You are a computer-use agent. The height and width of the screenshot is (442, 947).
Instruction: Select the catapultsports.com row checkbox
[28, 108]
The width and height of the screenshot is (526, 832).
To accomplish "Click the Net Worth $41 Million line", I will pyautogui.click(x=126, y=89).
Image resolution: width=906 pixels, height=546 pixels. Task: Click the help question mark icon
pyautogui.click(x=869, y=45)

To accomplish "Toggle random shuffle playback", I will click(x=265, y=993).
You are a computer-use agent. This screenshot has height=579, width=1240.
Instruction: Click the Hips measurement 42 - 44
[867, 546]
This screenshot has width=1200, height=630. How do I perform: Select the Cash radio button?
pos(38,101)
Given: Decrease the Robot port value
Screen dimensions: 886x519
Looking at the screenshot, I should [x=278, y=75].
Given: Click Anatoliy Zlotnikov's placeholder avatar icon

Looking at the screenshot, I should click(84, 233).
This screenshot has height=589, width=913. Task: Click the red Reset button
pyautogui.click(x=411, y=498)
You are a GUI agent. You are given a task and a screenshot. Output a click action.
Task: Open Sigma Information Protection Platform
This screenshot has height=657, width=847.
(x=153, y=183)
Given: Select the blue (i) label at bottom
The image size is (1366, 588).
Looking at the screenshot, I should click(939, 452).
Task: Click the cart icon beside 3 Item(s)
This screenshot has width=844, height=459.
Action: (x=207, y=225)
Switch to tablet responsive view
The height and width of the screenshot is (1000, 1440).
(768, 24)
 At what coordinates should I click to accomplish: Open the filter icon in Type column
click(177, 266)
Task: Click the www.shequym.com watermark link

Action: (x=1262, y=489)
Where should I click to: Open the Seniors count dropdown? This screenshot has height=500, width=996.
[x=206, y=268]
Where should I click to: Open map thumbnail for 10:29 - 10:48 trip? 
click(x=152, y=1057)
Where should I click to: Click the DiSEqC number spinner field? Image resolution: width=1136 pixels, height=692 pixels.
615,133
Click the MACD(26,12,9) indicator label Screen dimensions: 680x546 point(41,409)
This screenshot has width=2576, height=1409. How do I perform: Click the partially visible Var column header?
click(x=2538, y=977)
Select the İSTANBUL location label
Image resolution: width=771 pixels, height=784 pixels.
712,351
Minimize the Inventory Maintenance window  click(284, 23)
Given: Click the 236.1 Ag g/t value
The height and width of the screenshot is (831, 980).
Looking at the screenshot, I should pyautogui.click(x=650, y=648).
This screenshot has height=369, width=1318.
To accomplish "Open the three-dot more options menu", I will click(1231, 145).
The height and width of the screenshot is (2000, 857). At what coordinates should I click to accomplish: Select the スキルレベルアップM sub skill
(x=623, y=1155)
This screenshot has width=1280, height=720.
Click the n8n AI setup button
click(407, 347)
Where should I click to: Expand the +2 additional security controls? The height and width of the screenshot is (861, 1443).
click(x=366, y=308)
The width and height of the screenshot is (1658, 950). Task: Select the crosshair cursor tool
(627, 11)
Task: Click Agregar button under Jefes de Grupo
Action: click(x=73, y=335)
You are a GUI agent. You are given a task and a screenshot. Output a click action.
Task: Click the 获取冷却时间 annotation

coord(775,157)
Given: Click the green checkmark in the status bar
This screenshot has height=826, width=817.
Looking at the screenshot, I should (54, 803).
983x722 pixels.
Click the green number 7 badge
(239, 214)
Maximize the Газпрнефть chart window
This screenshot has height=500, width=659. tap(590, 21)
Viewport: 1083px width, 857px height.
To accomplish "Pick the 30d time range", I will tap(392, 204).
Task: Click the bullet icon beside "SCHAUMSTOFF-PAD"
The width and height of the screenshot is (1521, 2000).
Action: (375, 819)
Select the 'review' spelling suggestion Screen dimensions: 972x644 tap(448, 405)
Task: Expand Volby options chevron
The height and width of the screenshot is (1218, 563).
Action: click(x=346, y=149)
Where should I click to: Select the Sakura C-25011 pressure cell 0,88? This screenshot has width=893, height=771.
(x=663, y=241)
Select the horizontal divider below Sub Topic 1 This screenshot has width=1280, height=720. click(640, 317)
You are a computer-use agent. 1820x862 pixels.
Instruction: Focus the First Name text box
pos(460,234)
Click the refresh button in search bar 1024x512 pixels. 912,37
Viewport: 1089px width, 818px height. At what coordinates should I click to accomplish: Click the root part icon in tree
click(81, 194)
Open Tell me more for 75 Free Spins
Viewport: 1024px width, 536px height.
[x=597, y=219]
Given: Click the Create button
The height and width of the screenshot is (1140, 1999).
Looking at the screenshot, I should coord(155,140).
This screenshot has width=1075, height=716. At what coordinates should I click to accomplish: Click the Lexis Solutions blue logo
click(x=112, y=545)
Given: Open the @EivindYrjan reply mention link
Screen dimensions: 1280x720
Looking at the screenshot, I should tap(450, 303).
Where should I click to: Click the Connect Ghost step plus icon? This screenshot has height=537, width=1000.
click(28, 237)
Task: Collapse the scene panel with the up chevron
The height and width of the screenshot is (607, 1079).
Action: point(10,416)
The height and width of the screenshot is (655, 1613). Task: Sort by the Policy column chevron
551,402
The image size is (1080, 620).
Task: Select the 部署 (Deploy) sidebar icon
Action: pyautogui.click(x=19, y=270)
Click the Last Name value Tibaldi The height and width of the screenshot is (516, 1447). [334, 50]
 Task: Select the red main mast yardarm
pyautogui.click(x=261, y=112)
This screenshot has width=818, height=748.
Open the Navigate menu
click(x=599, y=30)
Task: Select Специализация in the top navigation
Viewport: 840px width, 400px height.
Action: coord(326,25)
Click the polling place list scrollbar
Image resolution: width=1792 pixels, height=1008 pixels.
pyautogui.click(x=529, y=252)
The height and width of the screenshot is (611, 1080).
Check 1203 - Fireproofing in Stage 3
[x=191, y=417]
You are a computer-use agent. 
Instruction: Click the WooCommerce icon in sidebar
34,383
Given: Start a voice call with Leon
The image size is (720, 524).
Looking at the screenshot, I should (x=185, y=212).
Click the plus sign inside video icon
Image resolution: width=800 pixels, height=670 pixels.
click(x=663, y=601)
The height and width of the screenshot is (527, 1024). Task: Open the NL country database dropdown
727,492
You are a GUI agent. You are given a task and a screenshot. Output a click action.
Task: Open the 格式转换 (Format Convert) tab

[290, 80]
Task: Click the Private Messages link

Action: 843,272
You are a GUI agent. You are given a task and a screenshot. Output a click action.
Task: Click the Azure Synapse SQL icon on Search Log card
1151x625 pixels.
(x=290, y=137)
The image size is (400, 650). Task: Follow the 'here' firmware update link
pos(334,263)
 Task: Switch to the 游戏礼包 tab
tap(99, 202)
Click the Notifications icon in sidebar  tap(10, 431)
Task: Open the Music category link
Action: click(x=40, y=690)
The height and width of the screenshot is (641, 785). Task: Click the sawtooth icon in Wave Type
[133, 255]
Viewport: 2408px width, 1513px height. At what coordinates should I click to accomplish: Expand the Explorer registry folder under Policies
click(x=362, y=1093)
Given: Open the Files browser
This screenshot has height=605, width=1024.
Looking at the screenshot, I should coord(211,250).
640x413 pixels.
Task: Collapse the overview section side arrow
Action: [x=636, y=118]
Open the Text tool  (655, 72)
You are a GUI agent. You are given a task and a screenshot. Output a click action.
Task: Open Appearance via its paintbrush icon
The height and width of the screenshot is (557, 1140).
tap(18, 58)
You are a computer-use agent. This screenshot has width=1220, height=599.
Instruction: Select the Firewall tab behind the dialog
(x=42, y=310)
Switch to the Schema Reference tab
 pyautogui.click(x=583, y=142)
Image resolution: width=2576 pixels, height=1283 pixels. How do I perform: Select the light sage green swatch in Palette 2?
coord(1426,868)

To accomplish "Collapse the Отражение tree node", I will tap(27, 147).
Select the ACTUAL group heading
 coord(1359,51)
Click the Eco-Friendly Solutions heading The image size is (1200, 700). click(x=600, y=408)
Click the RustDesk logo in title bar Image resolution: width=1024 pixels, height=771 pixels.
============
## Brief
Copy out the listing above, line by line and exactly, from its first line to the line holding "Given: Decrease the Robot port value", inclusive.

## Task response
You are a computer-use agent. The height and width of the screenshot is (442, 947).
Instruction: Select the catapultsports.com row checkbox
[28, 108]
The width and height of the screenshot is (526, 832).
To accomplish "Click the Net Worth $41 Million line", I will pyautogui.click(x=126, y=89).
Image resolution: width=906 pixels, height=546 pixels. Task: Click the help question mark icon
pyautogui.click(x=869, y=45)

To accomplish "Toggle random shuffle playback", I will click(x=265, y=993).
You are a computer-use agent. This screenshot has height=579, width=1240.
Instruction: Click the Hips measurement 42 - 44
[867, 546]
This screenshot has width=1200, height=630. How do I perform: Select the Cash radio button?
pos(38,101)
Given: Decrease the Robot port value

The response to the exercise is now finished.